Çocuklara okutulacak kitaplar, şiir olsun nesir olsun, düşünceye kuvvet, ruha metânet, ümit ve azme fer verecek mahiyette olmalıdır ki, iradeleri güçlü, fikirleri sağlam nesillere sahip olabilelim.

Kız çocukları ilerde deruhte edecekleri çocuklarının terbiyesine göre, bir çiçek gibi nazik, ince ve şefkatli yetiştirilmeleri esas olmakla beraber, hak düşüncesine sahip çıkmaları bakımından da polat gibi olmalarına dikkat edilmelidir. Yoksa, nezaket ve incelik uğruna onları bir kısım miskinler, âcizler haline getirmiş oluruz. Unutmayalım dişi arslan da yine arslandır.

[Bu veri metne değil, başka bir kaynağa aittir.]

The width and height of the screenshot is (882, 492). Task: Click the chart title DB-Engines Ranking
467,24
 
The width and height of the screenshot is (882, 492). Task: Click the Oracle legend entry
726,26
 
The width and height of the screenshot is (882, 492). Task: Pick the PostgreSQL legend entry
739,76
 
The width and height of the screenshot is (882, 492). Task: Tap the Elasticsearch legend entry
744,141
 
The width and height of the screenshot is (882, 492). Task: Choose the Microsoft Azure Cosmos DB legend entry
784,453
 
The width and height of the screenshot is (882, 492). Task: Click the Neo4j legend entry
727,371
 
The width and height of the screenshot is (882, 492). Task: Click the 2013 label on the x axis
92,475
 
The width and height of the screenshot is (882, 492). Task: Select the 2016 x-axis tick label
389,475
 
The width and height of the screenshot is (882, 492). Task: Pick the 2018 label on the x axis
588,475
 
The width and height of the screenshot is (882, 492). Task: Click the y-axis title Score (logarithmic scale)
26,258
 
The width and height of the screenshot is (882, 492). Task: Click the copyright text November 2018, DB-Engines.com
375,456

Terbiye başlıbaşına bir güzelliktir ve kimde olursa olsun takdir edilir. Evet, câhil dahi olsa, terbiyeli olduğu takdirde sevilir. Millî kültür ve millî terbiyeden mahrum milletler, kaba, câhil ve serseri fertlere benzerler ki; bunların ne dostluğunda vefâ ne de düşmanlıklarında ciddiyet olmaz. Böylelerine güvenenler hep inkisâr-ı hayâle uğrar, bunlara dayananlar er-geç desteksiz kalırlar.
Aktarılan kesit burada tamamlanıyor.